In decision curve analysis, we estimate the value for each model or test being evaluated across a range of threshold probabilities. The use of a range is to reflect that patients might have different preferences about the relative benefits and harms of aggressive treatment or may differ medically: a healthy young mother might value survival first and foremost and hence have a lower threshold probability, such as 5%; an older patient who has had a previous bad experience with chemotherapy might have a higher threshold probability, such as 25%. Value is calculated as “net benefit.” Benefit is “net” because it subtracts harms (false positives, in this case, patients without PMI who receive chemoradiotherapy) from benefits (true positives, in this case, women with PMI who receive chemoradiotherapy) taking into account the different value of benefits and harms. The methods for calculating net benefit have been described in prior methodologic [3] and didactic [4, 5] papers.

Figure 2 shows the decision curve analysis for our study of PMI models. Net benefits of the two models are shown as well as the default approaches of treating all or no women with chemoradiotherapy. Model A has the highest net benefit across the full range of threshold probabilities. This means that we can recommend model A to help the decision of whether to undergo chemotherapy irrespective of patient preferences or medical condition.
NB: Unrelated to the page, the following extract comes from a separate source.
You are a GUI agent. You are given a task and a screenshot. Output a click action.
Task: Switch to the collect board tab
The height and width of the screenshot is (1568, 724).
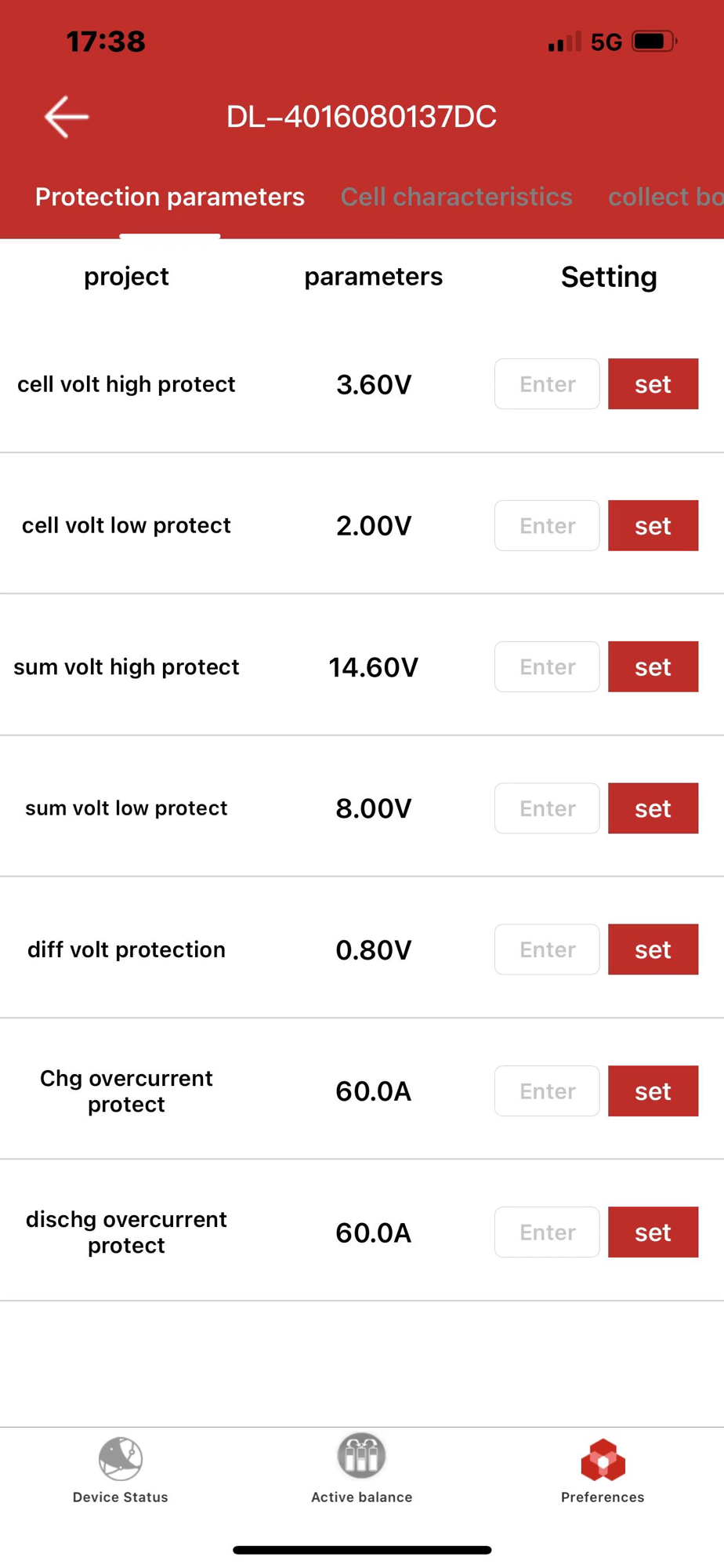666,197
Of interest, model B sometimes has a lower net benefit compared to a strategy of chemoradiotherapy for all patients: the miscalibration in the model means that patients will be given incorrect risk estimates and would make bad decisions as a result.

Fig. 2
figure 2

Decision curve analysis comparing deciding treatment according to model A (green line), model B (orange line), a strategy of treating all patients with chemoradiotherapy (blue line) and no chemoradiotherapy for any patient (red line)
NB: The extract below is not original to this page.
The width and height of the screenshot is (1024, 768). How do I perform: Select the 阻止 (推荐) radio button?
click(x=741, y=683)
It is not always the case that models with good calibration and discrimination calibration are of clinical benefit. As an example, men with PIRADS 4 or 5 on prostate MRI have about a 65% risk of high-grade prostate cancer and so normally receive a biopsy. Imagine some researchers propose that using other features (e.g., prostate-specific antigen levels, prostate volume) might help some men with high PIRADS scores avoid biopsy. The model, shown in Fig. 3, has good calibration and discrimination (0.760). That might tempt us to recommend the use of the model. The decision curve is shown in Fig. 4, with a wide range of threshold probabilities shown for the sake of illustration. The model is of little use clinically because the net benefit is the same as for biopsy all—the current strategy for men with high PIRADS scores—at the sort of lower thresholds that would typical for prostate biopsy. Figure 4 also shows the net benefit for a highly accurate binary marker (sensitivity 90%, specificity 85%). This is to demonstrate that decision curves can be calculated for categorical markers and that such curves may show that even excellent tests may not have clinical benefit in the context of a given clinical scenario.

Fig. 3
figure 3

Calibration plot of a model to predict high-grade cancer on prostate biopsy in men with high PIRADS scores (AUC 0.760)

Fig. 4
figure 4

Decision curve analysis of the prostate cancer model. Net benefit of the model (green line) or accurate binary test (orange line) is not higher than that of the current strategy of biopsying all men with high PIRADS scores (blue line) for the sort of threshold probabilities reasonable for prostate biopsy

In sum, metrics of accuracy, such as calibration and discrimination, may be of interest to statisticians, but do not evaluate clinical value. Decision curve analysis gives us clear answers as to whether a model (or test) does more good than harm. Increased use of this decision-analytic methodology is recommended for radiology research.